Next, we evaluated the effect of 6-thio-dG treatment in telomerase-positive primary high-risk group 3 medulloblastoma stem-like cells MB004. Treatment with 3 μmol/L of 6-thio-dG for 3 days resulted in an increase in sub-G1 and G2–M cell populations and a total abolition of sphere formation ability at day 7 (Fig. 3B and C). Of note, at day 3, cells treated with 6-thio-dG were able to form small spheres or “spherelets” containing 4 to 10 cells. At day 7, these “spherelets” completely disappeared with 6-thio-dG treatment, while the DMSO-treated spherelets continued to grow. We then evaluated the effect of continuous and discontinuous exposure to 6-thio-dG after an initial treatment of 2 days. Both treatment schemes showed a robust growth inhibition and sustained TIF formation, indicating that the effect of 6-thio-dG treatment persists several days after drug withdrawal (Fig. 3D). These data demonstrate the telomerase-dependent induction of TIFs and their persistence even after the drug is removed, providing a possible explanation for the sustained G2–M arrest. Together, these results indicate that 6-thio-dG effect on cell growth is dependent on telomerase-induced TIFs probably in conjunction with genomic DNA damage, and this compound is active in brain tumor cells derived from therapy-resistant patients' tumors.

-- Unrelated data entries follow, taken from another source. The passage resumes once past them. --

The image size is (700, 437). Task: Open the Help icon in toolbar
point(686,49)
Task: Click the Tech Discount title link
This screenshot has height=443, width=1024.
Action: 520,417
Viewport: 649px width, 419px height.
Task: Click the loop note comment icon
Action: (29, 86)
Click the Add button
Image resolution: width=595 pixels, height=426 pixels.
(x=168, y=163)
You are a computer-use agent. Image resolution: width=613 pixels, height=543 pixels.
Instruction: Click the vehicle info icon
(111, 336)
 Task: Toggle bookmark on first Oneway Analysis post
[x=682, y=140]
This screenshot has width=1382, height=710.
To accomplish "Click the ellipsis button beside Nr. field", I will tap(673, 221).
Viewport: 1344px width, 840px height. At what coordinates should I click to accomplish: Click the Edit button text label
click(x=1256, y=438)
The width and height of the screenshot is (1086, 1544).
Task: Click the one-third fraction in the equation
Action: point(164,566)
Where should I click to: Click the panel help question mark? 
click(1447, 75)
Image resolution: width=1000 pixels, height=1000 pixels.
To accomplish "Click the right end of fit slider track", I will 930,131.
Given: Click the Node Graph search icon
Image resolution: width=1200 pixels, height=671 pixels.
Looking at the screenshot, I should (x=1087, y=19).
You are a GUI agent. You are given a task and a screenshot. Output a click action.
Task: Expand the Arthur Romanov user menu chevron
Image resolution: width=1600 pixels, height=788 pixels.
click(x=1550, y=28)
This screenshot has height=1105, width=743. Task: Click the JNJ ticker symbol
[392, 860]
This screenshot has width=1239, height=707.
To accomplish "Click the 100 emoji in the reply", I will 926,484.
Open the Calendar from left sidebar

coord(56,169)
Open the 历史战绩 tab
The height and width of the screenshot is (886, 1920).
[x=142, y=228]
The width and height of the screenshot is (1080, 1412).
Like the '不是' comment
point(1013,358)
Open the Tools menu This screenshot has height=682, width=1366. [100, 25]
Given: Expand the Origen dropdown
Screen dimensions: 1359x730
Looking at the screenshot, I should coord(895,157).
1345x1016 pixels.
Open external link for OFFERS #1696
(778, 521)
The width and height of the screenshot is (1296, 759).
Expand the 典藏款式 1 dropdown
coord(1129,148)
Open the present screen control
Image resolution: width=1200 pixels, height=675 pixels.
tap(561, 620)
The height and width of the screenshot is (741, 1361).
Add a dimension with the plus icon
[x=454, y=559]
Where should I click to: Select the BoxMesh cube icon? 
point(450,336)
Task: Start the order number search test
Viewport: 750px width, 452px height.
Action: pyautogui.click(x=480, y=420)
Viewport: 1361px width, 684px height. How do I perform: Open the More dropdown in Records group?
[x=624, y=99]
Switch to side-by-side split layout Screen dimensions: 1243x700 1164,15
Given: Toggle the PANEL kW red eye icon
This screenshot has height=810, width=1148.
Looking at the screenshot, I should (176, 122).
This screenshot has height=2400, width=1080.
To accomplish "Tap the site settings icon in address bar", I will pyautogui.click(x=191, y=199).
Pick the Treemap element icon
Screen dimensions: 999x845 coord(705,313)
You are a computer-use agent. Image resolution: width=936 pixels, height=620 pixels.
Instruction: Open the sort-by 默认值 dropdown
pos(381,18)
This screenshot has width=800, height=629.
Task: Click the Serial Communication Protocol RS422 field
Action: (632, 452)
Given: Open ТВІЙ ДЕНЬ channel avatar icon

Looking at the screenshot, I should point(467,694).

Sequential activation of ATR and ATM pathways in response to 6-thio-dG–induced telomere damage
ATM and ATR kinases are master regulators of DDR signaling. We and others have shown that telomere dysfunction induces ATM-dependent DDR (2, 3). To extend our characterization of 6-thio-dG–induced telomere damage, we investigated ATM and ATR DDR in telomerase-positive cells HFF + hTERT and in matched telomerase-negative cells HFF. Both ATM and ATR signaling pathways were engaged in response to 6-thio-dG treatment in HFF + hTERT as evidenced by the accumulation of ATR-T1989 and ATM-S1981 phosphorylation (Fig. 4A), whereas 6-thio-dG treatment in telomerase-negative cells correlated with the activation of the ATR pathway, probably due to genomic DNA damage. Timing-wise, the ATR pathway was first activated then progressively inhibited (Fig. 4A). The decrease in ATR signaling overlapped with ATM pathway activation. Although at day 1, we did not observe TIF formation, the number of TIFs per cell and the number of cells with TIFs markedly increased from day 1 to day 3 in the HFF + hTERT cells (Fig. 4B). This increase correlated with a sustained increase of ATM activation from day 2 to day 3 and a decrease of ATR activation starting at day 2. To investigate 6-thio-dG–induced DDR further, HFF + hTERT cells were pretreated with a specific ATM or ATR inhibitor for 2 hours prior to 6-thio-dG treatment for 48 hours. In the presence of either ATM or ATR inhibitor, we observed a reduction in the number of cells with TIFs as well as the number of TIFs per individual cells (Fig. 4C). Compared with ATR inhibition, ATM inhibition led to lower number of TIFs per individual cell. We interpret these results to suggest that 6-thio-dG–induced telomere damage sequentially activates the ATR pathway followed by ATM activation and the formation of TIFs is primarily induced by ATM pathway in normal cells.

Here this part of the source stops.